Thanks a lot, this clarifies.

So the core issue seems to be: the filename being the only file handle. Lose the name and you lose the file. I agree it shouldn't be like this. For instance you can have an iterator that returns some opaque FileObject that does not really care about the name. Does Python have this?

bytes vs. characters

Posted Apr 25, 2015 8:19 UTC (Sat) by peter-b (subscriber, #66996) [Link]

> So the core issue seems to be: the filename being the only file handle. Lose the name and you lose the file. I agree it shouldn't be like this. For instance you can have an iterator that returns some opaque FileObject that does not really care about the name. Does Python have this?

Yes. listdir(x) where x is bytes returns the raw filenames as bytes.

https://docs.python.org/3.4/library/os.html?highlight=lis...

bytes vs. characters

Posted Apr 23, 2015 22:11 UTC (Thu) by lopgok (guest, #43164) [Link] (3 responses)

Mission critical is not hard real-time. Mission critical means the mission fails when the program fails to read files in a directory.

Some failures are just annoying, but this one is not for me.

bytes vs. characters

Posted Apr 23, 2015 22:40 UTC (Thu) by marcH (subscriber, #57642) [Link] (2 responses)

> Mission critical means the mission fails when the program fails to read files in a directory.

And the question was: what kind of mission relies on filename garbage?

It's not 100% clear if you actually care about the filenames, or not and just their content.

BTW I totally agree that silently skipping broken filenames is a massive bug.

bytes vs. characters

Posted Apr 24, 2015 0:44 UTC (Fri) by Cyberax (✭ supporter ✭, #52523) [Link] (1 responses)

> And the question was: what kind of mission relies on filename garbage?
For example, a cloud storage client that is used to backup users' files.

bytes vs. characters

Posted May 9, 2015 21:36 UTC (Sat) by nix (subscriber, #2304) [Link]

That would be a backup program written by someone who doesn't understand the difference between Python's byte- and string-based interfaces. I wouldn't trust any backup program written by someone who didn't understand that! God only knows what it's doing to the file content...

Report from the Python Language Summit

Posted Apr 23, 2015 16:25 UTC (Thu) by littlevoice (guest, #102151) [Link] (1 responses)

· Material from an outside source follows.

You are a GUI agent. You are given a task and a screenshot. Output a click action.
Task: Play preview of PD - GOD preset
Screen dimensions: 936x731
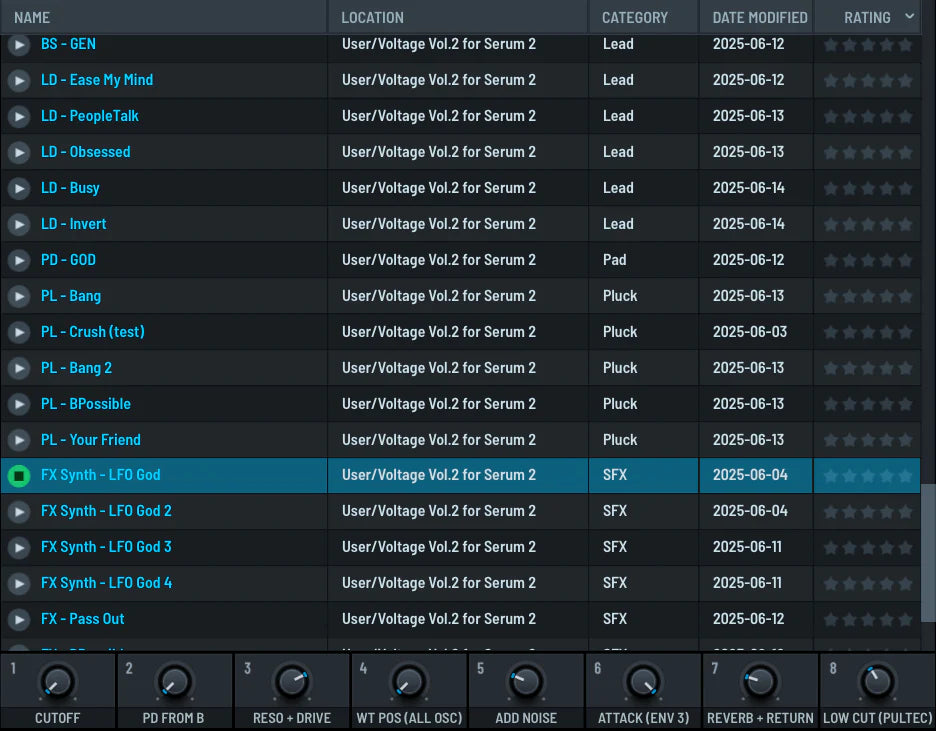point(19,260)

Great group photo! Was the women's invitational event at a different venue?

Report from the Python Language Summit

Posted Apr 25, 2015 2:29 UTC (Sat) by njs (guest, #40338) [Link]

Yeah, they screwed this up. For whatever it's worth, the first thread on the langsummit list afterwards was a call-out of the decrease in gender diversity as compared to previous years and turned into a discussion about what they could do to improve matters in the future.